What is needed:
According to the passage on the split vav below, what usually happens to a Torah scroll when a letter in it is split or incompletely written?

Text provided:
....

G-d promises Pinchas the blessing that "My covenant of shalom peace" be with him and his descendants. The Hebrew word shalom as written here in the Torah has a vav k'tiah the Hebrew letter vav written in the word shalom is split and incomplete. Usually a split or incompletely written letter in the Torah renders the Torah itself as unusable and needing repair.
But here it is the tradition of the Torah itself that the letter vav itself remain split and incomplete without this affecting the usability and validity of the Torah scroll itself. I have mentioned this matter in previous essays of mine on the portion of Pinchas but I now wish to concentrate on an insight that recently came to mind regarding this split vav.
We all know that there are endless faces and depth to the words of the Torah and that therefore many insights are always contained within one word or even one letter of the Torah. Thus all insights into Torah, based on the framework of the Oral Law and the great commentators of Israel throughout the ages, are valid and instructive. The idea that I wish to advance regarding the split vav is very simple but I feel it to be the essence of truth. Namely, that peace is very fragile, almost always difficult to maintain and it requires great effort to keep it together.
All of human history bears out this fact. True peace, whether in the home, the family, amongst neighbors, in the synagogue, in the community and certainly between nations, is very hard to achieve and even more difficult to maintain.
The Torah wishes us to be aware of the difficulty in achieving and maintaining peace. Peace is not achieved with glib phrases, populist slogans or even just good wishes and sincere intents. It requires great sacrifices, sensitivity to others, patience and vision as to the future and the possible consequences of current behavior, speech and decisions.

....

Supplied information:

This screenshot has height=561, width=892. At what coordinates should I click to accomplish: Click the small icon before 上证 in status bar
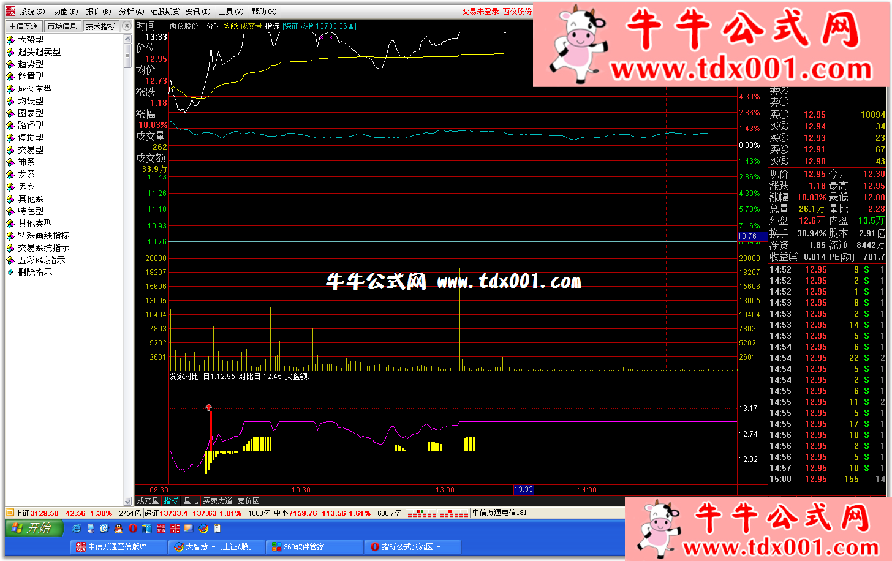click(x=10, y=513)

....

Solution to this problem:
It usually renders the Torah unusable and needing repair.